出前館が2021年8月期有報の提出期限延長を申請したという記事。過年度訂正も行うようです。
「出前館は30日、2021年8月期の有価証券報告書の提出期限の延長を関東財務局に申請したと発表した。監査法人の指摘で判明した債権債務残高の誤謬(ごびゅう)に関する調査結果から、損益に影響が出る見込みで、過去の有価証券報告書などの訂正報告書を提出することになるという。」
誤謬に係る社内調査委員会の設置に関するお知らせ(PDFファイル)
「当社は、2021 年 11 月 12 日付で公表した「第 22 期定時株主総会の継続会の開催方針に関するお知らせ」にてお知らせいたしましたとおり、2021 年8月期決算に係る監査手続の過程において、監査法人からの指摘により債権債務(未収入金・未払金)の残高について誤謬の存在が判明し、現在までの調査の結果、損益に影響を与えると想定されることから過去に提出した有価証券報告書等及び内部統制報告書の訂正報告書の提出、決算短信等の訂正を要する見込みとなりました。今般の事態の発生を受けて、当社では部門横断的な役職員で構成される社内調査チームを組成し本格的な社内調査に着手し、未収入金・未払金の調査を進めてまいりましたが、調査を進める中で外注費の計上漏れによる誤謬も判明したことから、より客観性の高い専門家を加えた調査委員会による調査体制が望ましいと考え、本日、社内調査委員会の設置と調査体制の移行を決定いたしました。」
言葉の使い方として、この場合の「誤謬」は「誤謬」と「不正」の両方を含む会計処理の誤り(虚偽表示)という意味なのでしょう。調査委員会がこれから調べようというときに、意図的でないという意味での「誤謬」だと断定することはできないはずです。
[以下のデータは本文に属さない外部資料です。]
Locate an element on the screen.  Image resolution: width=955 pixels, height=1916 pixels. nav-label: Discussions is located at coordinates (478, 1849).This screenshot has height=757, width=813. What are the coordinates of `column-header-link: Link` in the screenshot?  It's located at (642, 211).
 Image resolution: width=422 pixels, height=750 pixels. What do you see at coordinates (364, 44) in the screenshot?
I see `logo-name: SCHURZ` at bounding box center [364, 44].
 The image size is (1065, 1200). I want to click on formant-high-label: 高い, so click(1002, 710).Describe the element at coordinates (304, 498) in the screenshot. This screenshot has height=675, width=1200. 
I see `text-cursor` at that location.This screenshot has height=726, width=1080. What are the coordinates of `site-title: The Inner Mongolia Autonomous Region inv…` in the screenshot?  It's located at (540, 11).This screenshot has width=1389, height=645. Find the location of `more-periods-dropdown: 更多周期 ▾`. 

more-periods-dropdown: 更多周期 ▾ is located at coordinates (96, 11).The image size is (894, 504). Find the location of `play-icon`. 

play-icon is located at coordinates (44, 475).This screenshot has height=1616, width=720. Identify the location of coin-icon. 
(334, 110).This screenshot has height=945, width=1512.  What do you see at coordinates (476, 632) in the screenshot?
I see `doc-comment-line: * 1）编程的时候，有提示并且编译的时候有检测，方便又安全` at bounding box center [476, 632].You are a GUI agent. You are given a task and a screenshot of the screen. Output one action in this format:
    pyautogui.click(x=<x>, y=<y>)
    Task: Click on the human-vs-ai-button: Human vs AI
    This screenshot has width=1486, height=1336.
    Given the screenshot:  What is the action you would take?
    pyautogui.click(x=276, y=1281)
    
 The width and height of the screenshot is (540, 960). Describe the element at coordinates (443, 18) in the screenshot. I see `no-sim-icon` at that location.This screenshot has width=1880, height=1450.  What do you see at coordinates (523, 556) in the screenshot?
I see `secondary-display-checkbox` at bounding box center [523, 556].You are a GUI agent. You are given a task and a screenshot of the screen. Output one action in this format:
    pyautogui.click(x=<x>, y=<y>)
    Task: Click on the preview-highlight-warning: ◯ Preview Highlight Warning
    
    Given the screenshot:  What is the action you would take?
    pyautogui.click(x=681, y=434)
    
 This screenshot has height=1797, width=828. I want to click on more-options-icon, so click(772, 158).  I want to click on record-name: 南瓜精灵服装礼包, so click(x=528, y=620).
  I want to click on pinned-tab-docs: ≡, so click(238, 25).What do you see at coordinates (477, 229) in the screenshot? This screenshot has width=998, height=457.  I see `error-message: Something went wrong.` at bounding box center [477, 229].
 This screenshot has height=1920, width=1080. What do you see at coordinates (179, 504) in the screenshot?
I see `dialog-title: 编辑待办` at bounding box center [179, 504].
第 22 期有価証券報告書の提出期限延長に係る承認申請書提出に関するお知らせ (PDFファイル)(注:その後承認されたようです。)
「...2021年8月期決算に係る監査手続の過程において、監査法人から債権債務の残高について誤謬の存在を指摘されておりました。具体的には、出前館利用者が「出前館」を通じてクレジットカード決済等で購入した商品代金に係る未収入金や各加盟店へそれぞれ個別に支払う未払金の残高に誤謬が存在することが判明しました。また、この誤謬の調査を進める中で外注費の計上漏れも判明し、損益に影響を与えることから、過去に提出した有価証券報告書等及び内部統制報告書の訂正報告書の提出、決算短信等の訂正を要する見込みとなりました。」
クレジットカード決済の出前がある都度、クレジットカート会社への未収入金と、店舗への未払金(商品代金)と、手数料収入を計上する、未収入金と未払金は、それぞれ契約に基づき入金がなされ、支払を行うという流れなのでしょう。そこが間違っているということは、営業のメインの部分でしょうから、けっこう大きな問題のようにも思われます。ただ、多数の細かい取引の積み重ねでしょうから、細かいミスが累積してしまうということはあるのかもしれません。
不正か誤謬かという問題については、未収入金・未払金は、不正の可能性をうかがわせる状況にはないと述べています。
「未収入金及び未払金に関して不正な資金移動が疑われるような取引先や支払いは検出されていないことから、不正の可能性をうかがわせる状況にはございませんが、費用計上がなされていない外注費の支払処理については、そこに不正の意図がなかったかどうかについて検証を行う予定です。」